Thomas didn't take the watch out, but he slipped his hand into his pocket, where he felt the cold metallic feel of his pocket watch, chain detached from any buttonholes, just lying there like a dirty secret. The iciness of it sent an emotive shiver down his neck and made him inhale deeply, causing him to cough abruptly. Clearly his throat he then answered her; "My turn better hurry up then, or I might change the game."

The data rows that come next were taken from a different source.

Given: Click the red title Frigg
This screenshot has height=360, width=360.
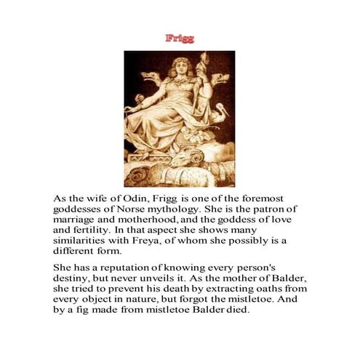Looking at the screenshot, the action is pyautogui.click(x=180, y=38).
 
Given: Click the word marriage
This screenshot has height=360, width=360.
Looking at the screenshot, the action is pyautogui.click(x=79, y=224).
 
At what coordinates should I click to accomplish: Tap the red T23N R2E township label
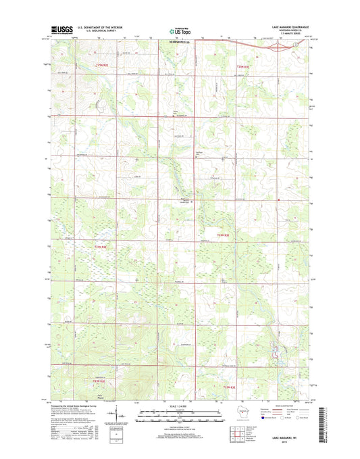pyautogui.click(x=101, y=247)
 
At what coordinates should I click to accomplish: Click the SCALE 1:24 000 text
pyautogui.click(x=179, y=406)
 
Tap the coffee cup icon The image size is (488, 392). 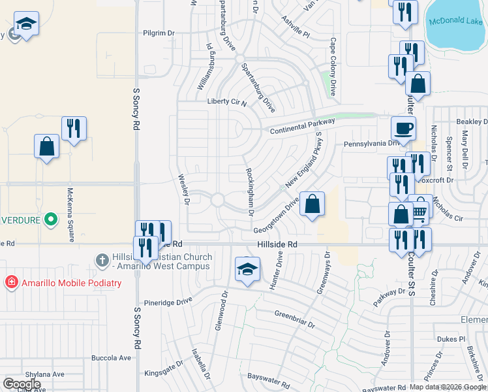(x=403, y=128)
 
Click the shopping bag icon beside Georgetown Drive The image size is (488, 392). (x=313, y=204)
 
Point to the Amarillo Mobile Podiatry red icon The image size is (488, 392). (x=10, y=283)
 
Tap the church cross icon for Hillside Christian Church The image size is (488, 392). (x=101, y=260)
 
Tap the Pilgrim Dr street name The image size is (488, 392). (x=159, y=32)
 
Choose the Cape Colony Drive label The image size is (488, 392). (x=333, y=67)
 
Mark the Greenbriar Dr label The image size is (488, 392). (x=295, y=319)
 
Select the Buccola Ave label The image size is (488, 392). (x=112, y=358)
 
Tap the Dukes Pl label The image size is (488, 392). (x=451, y=339)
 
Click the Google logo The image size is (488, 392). (x=22, y=384)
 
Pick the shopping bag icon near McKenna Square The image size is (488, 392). (x=47, y=147)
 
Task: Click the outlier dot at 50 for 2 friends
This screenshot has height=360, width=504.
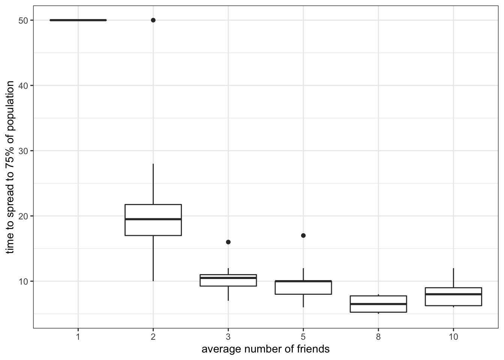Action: (153, 20)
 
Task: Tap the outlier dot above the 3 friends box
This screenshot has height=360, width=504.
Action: (228, 242)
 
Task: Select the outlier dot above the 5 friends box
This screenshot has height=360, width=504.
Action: (303, 236)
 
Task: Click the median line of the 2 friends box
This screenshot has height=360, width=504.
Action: (153, 219)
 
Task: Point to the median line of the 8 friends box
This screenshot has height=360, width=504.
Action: (378, 304)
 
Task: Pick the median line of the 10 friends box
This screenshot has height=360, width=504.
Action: (453, 294)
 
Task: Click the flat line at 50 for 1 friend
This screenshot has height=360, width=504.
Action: (78, 20)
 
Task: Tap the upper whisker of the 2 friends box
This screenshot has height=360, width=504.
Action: (153, 184)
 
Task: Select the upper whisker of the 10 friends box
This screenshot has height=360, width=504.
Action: (453, 278)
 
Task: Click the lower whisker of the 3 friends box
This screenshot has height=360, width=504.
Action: (228, 293)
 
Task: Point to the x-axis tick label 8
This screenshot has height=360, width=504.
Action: (378, 337)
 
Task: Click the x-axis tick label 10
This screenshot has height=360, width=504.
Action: (453, 337)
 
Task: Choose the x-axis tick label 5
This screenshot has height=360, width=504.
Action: (303, 337)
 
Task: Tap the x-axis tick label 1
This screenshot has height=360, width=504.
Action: (78, 337)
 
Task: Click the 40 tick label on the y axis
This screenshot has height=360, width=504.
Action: (23, 86)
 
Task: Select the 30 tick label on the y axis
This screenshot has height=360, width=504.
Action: (23, 151)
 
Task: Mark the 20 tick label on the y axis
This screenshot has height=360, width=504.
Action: (23, 216)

A second fortnight had passed and by this time Thomas was becoming increasingly irate. Only in private of course. The longer he waited the more agitated he got over the anticipation of seeing Jimmy again. He was scared, and he was too afraid to admit it. He had no nightmares to trouble him, no urge for the drink had claimed him yet. However, the more time went on and letters from Luke came with no news and Thomas had to endure that emphatic look from Victoria and see her shake her head at him, and it got too much. He had to know, he didn't know why, but he had to. He built himself up every day, ready to see Jimmy, to hear that he had been located, but there was nothing but a great disappointment. By the fourth week of Jimmy's 'disappearance' he began to feel ill. He would have scoured the country if he had known how, if it would have kept him from opening a fresh bottle of whisky he would have done it. But the night always ended up coming, and it was never kind to him.

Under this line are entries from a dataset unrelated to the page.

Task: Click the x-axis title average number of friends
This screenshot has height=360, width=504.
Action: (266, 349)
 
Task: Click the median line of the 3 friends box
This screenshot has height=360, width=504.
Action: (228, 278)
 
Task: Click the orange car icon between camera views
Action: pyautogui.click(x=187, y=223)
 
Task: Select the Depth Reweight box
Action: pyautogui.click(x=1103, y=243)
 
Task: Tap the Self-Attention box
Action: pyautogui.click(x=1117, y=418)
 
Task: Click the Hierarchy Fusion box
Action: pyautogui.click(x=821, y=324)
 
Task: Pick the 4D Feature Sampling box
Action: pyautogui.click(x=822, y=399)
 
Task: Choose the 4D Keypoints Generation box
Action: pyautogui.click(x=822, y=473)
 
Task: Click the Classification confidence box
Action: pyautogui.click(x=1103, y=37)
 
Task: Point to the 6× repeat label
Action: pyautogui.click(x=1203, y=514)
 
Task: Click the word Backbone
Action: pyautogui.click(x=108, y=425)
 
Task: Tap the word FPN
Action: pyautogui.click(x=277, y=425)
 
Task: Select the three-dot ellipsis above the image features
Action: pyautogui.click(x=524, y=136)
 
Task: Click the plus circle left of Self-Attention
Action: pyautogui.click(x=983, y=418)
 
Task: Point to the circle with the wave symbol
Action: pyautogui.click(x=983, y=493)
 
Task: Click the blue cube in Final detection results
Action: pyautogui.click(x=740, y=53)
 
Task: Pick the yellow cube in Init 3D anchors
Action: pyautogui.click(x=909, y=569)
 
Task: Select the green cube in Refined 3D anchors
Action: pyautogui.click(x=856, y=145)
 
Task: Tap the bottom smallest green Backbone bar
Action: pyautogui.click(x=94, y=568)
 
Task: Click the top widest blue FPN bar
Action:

Mrs Hughes came into the pantry, investigating the loud clamour which came from within, and found the under butler inside, dressed for the day, but he was in such a state, and he was determined to make the pantry as chaotic as he felt. Food had crashed all over the floor, and the smell coming from Thomas of alcohol, meat, and cheese, was enough to intoxicate the housekeeper who had to wave the air in front of her clear with her hand. "Mr Barrow, what on earth are you doing?!" She cried.

Thomas stood erect and looking as innocent as possible in his surroundings, quite simply said; "I'm looking for the cheese."

Mrs Hughes pointed to a large wheel sitting directly between them and frowned. "It's right here, but god knows why you need it." She said. It was closing on six o'clock in the morning and there was no cheese planned for that morning's breakfast, so the under butler's business with it was a mystery which he soon made deliberately clear.

"Thank you, Mrs Hughes." The under butler prising a small morsel of the cheddar from the large wheel and popped it into his mouth smugly.

"Thomas… are you drunk?"

"It's me morning off." Thomas said defensively, if he wanted to get drunk then why couldn't he? He was a grown man after all. Mrs Hughes understood this, but this wasn't why she was angry, it was rather the mess he had made and the effect his anger had on everyone else and it was time for a bit of tough love, Mrs Hughes style.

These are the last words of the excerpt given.